What to work on:
Reproduce every entry exactly as given.

Data for the task:
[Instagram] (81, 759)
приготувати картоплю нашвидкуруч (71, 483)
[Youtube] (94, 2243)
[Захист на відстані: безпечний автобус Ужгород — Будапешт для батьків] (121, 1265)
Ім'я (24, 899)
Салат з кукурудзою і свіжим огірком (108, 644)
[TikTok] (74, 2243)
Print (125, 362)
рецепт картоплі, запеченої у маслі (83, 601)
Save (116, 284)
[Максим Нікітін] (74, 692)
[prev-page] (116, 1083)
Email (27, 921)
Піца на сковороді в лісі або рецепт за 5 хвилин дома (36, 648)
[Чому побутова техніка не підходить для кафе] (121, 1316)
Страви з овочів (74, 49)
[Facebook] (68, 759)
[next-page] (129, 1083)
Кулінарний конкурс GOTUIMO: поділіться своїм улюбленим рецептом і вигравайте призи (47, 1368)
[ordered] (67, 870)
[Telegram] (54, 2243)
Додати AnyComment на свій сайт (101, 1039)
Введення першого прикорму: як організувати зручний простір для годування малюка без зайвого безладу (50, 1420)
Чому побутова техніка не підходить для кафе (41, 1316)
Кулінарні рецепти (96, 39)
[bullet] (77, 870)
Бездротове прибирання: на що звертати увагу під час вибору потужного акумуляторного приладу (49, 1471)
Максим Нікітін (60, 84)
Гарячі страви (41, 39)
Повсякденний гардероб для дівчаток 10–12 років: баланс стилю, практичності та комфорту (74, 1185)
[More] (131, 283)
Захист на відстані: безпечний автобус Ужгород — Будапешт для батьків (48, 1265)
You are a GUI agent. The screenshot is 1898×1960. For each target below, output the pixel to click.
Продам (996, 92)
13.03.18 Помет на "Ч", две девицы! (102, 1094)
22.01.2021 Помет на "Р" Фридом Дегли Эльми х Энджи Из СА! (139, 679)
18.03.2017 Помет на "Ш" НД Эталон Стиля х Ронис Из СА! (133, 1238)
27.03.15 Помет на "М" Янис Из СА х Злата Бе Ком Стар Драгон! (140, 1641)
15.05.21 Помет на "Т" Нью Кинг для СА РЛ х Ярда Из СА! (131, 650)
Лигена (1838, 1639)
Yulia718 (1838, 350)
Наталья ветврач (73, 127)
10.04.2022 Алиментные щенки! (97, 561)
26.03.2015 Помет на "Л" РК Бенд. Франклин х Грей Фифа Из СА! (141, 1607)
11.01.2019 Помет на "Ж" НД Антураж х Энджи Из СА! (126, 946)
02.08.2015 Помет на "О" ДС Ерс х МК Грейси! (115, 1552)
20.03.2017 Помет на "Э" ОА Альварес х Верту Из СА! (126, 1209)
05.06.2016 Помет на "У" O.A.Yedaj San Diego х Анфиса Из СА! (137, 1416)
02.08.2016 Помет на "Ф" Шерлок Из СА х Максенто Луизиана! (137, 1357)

Result for this task:
[Instagram] (81, 759)
приготувати картоплю нашвидкуруч (71, 483)
[Youtube] (94, 2243)
[Захист на відстані: безпечний автобус Ужгород — Будапешт для батьків] (121, 1265)
Ім'я (24, 899)
Салат з кукурудзою і свіжим огірком (108, 644)
[TikTok] (74, 2243)
Print (125, 362)
рецепт картоплі, запеченої у маслі (83, 601)
Save (116, 284)
[Максим Нікітін] (74, 692)
[prev-page] (116, 1083)
Email (27, 921)
Піца на сковороді в лісі або рецепт за 5 хвилин дома (36, 648)
[Чому побутова техніка не підходить для кафе] (121, 1316)
Страви з овочів (74, 49)
[Facebook] (68, 759)
[next-page] (129, 1083)
Кулінарний конкурс GOTUIMO: поділіться своїм улюбленим рецептом і вигравайте призи (47, 1368)
[ordered] (67, 870)
[Telegram] (54, 2243)
Додати AnyComment на свій сайт (101, 1039)
Введення першого прикорму: як організувати зручний простір для годування малюка без зайвого безладу (50, 1420)
Чому побутова техніка не підходить для кафе (41, 1316)
Кулінарні рецепти (96, 39)
[bullet] (77, 870)
Бездротове прибирання: на що звертати увагу під час вибору потужного акумуляторного приладу (49, 1471)
Максим Нікітін (60, 84)
Гарячі страви (41, 39)
Повсякденний гардероб для дівчаток 10–12 років: баланс стилю, практичності та комфорту (74, 1185)
[More] (131, 283)
Захист на відстані: безпечний автобус Ужгород — Будапешт для батьків (48, 1265)
You are a GUI agent. The screenshot is 1898×1960. For each target below, output the pixel to click.
Продам (996, 92)
13.03.18 Помет на "Ч", две девицы! (102, 1094)
22.01.2021 Помет на "Р" Фридом Дегли Эльми х Энджи Из СА! (139, 679)
18.03.2017 Помет на "Ш" НД Эталон Стиля х Ронис Из СА! (133, 1238)
27.03.15 Помет на "М" Янис Из СА х Злата Бе Ком Стар Драгон! (140, 1641)
15.05.21 Помет на "Т" Нью Кинг для СА РЛ х Ярда Из СА! (131, 650)
Лигена (1838, 1639)
Yulia718 (1838, 350)
Наталья ветврач (73, 127)
10.04.2022 Алиментные щенки! (97, 561)
26.03.2015 Помет на "Л" РК Бенд. Франклин х Грей Фифа Из СА! (141, 1607)
11.01.2019 Помет на "Ж" НД Антураж х Энджи Из СА! (126, 946)
02.08.2015 Помет на "О" ДС Ерс х МК Грейси! (115, 1552)
20.03.2017 Помет на "Э" ОА Альварес х Верту Из СА! (126, 1209)
05.06.2016 Помет на "У" O.A.Yedaj San Diego х Анфиса Из СА! (137, 1416)
02.08.2016 Помет на "Ф" Шерлок Из СА х Максенто Луизиана! (137, 1357)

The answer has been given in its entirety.